WHAT TO DO -
Everything from the line containing "This screenshot has height=309, width=463." down to the last line below should be set down exactly, and only that, without the pictures.

━━ DATA RECORDS

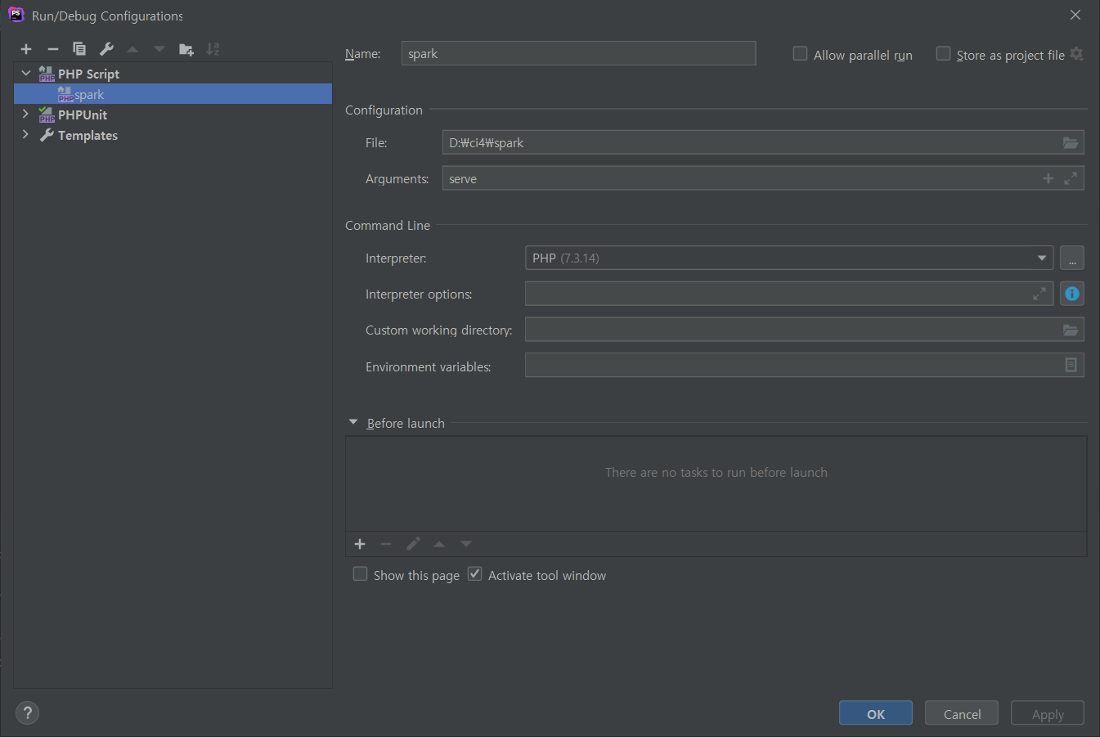The width and height of the screenshot is (1100, 737).
Task: Uncheck Activate tool window checkbox
Action: pyautogui.click(x=475, y=574)
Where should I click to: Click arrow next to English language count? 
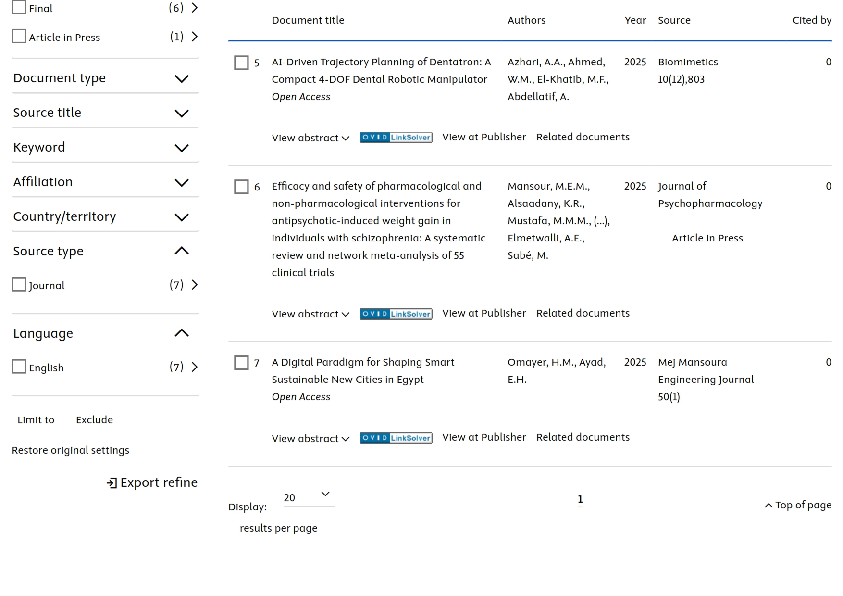coord(195,368)
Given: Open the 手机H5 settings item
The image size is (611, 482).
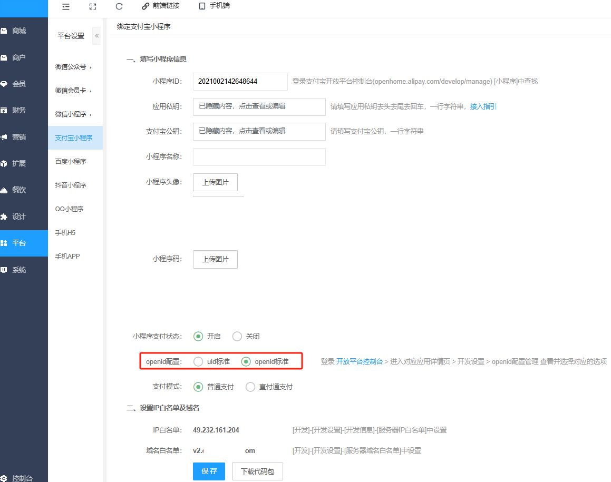Looking at the screenshot, I should click(66, 233).
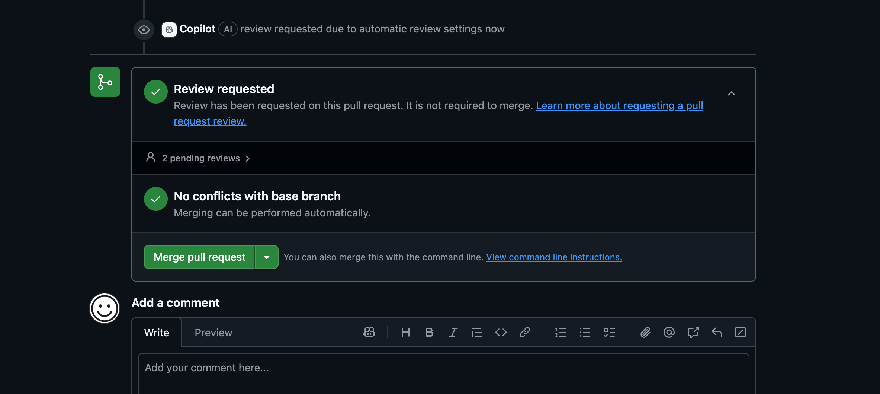The width and height of the screenshot is (880, 394).
Task: Insert a heading with the H icon
Action: (x=405, y=332)
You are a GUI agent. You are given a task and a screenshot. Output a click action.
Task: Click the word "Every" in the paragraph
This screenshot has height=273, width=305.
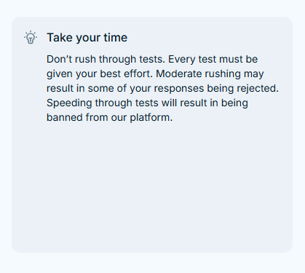(182, 60)

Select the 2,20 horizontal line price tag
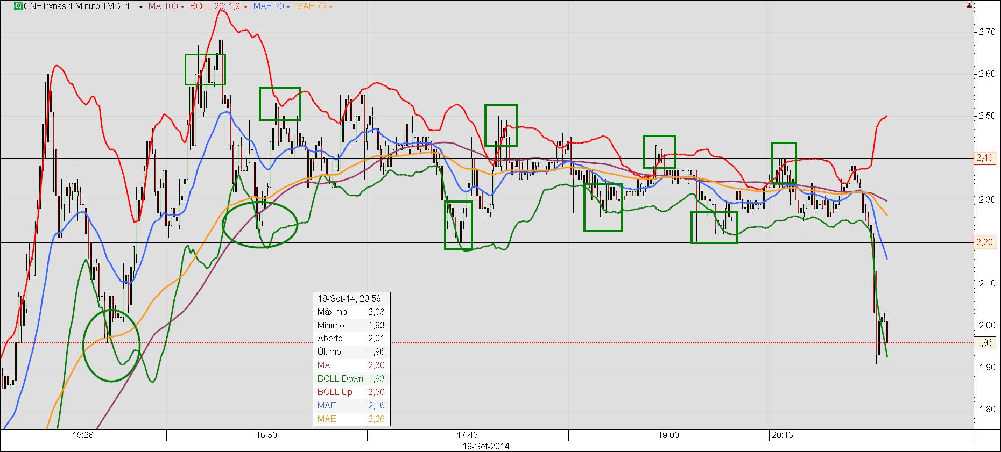pos(984,242)
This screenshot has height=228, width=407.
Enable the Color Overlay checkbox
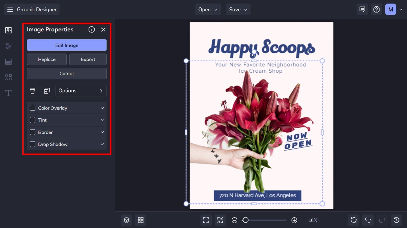click(x=33, y=108)
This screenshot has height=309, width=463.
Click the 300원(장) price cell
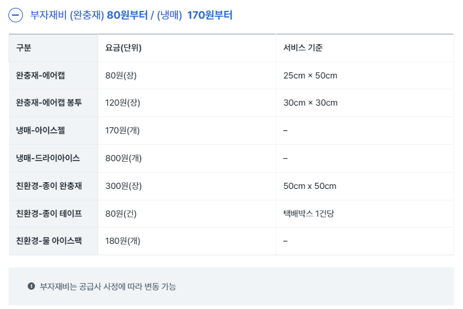point(123,186)
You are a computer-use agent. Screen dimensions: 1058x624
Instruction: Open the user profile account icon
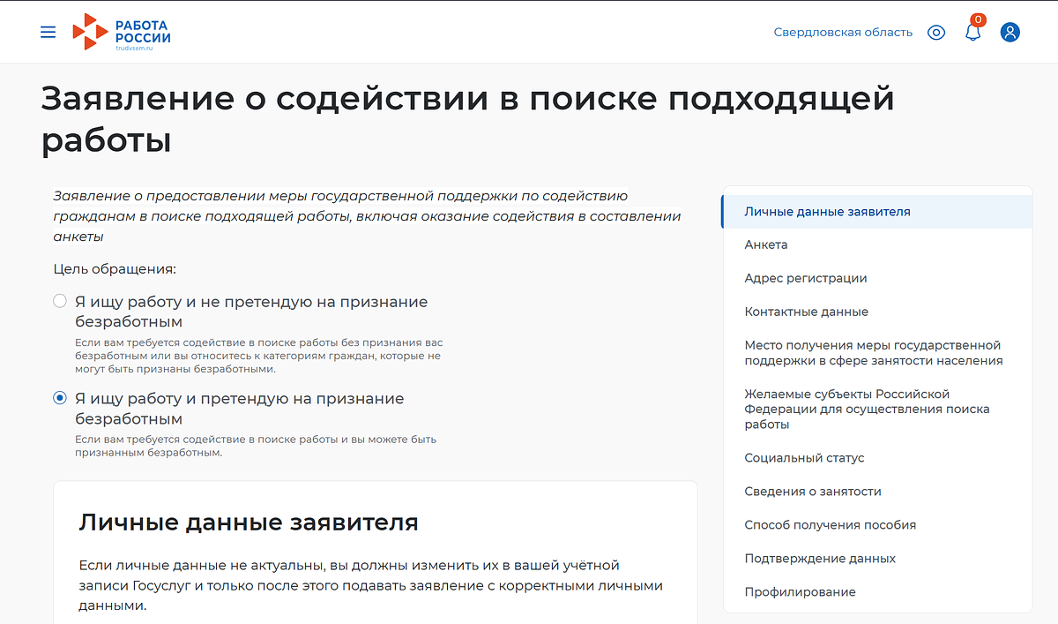[1010, 32]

━━━━

ANSWER TO THE PROBLEM -
This screenshot has height=309, width=463.
Click the 300원(장) price cell
point(123,186)
You are a computer-use agent. Screen dimensions: 1058x624
Instruction: Open the user profile account icon
[1010, 32]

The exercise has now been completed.